Here are some of the most common alterations -- many of which require no structural changes -- recommended by remodelers trained in the art and science of and Aging In Place and Universal Design (For a more detailed listing of features, refer to the sources listed at the end of this article.)

Exterior and Entrances

  • At least one step-free entrance is at ground level.
  • Walkways, at least 36 inches wide, are level with little or no slope.
  • Integrate a wooden or concrete ramp into a deck or landscaping design.
  • Keyless door locks and door openers are operated via remote control or keypad.
  • Lever-style door handles instead of round doorknobs.
  • Ample lighting both inside and outside the main entrance.
  • A roof, canopy or awning protects the main entrance from inclement weather.
  • The home's exterior and trim are maintenance-free.

General Floor Plan

  • The main floor is at ground level.
  • The kitchen, laundry area, and at least one bathroom and potential bedroom are on the main floor.
  • An open floor plan with fewer walls between rooms and no long, narrow hallways.

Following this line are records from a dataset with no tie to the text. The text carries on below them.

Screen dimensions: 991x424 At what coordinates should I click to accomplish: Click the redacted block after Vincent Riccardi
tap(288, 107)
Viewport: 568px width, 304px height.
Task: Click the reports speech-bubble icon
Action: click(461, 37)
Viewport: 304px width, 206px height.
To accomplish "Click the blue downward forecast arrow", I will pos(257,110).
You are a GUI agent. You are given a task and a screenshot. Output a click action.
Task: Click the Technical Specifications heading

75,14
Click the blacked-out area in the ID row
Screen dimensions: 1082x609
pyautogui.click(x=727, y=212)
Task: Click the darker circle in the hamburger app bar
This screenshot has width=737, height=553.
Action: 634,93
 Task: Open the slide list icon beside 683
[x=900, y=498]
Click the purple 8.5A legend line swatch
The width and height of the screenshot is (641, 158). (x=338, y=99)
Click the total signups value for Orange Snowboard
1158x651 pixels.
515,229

  • Plenty of clear counter space next to appliances and cupboards.
  • Open, uncluttered floor space for easy maneuverability.
  • Anti-scald faucet has a single level instead of two knobs or two handles.
  • Counters and other work surfaces are at different heights.
  • Counters have rounded corners instead of sharp edges.
  • Raised platform (with storage space) under dishwasher avoids excessive bending.
  • Appliance controls are easy to read and easy to reach.
  • Pull-out shelves and lazy susans provide easy access to food and storage items.
  • The sink, stove and other work areas are well lit.
  • Place microwave in base cabinet instead of above range for safety in dealing with piping hot food.

Laundry Area

  • Laundry area is on main floor, close to bedrooms and bathroom.
  • Front-loading washer and dryer are on raised platforms or stacked.
  • Appliance controls are easy to read and easy to reach.
  • Work area is well lit.
  • Folding table is suitably wide and easily accessible.
  • Storage areas are at various heights.


  • At least 36" of open space on each side of bed allows for easy maneuvering.
  • Light switches are reachable from the bedside and the door.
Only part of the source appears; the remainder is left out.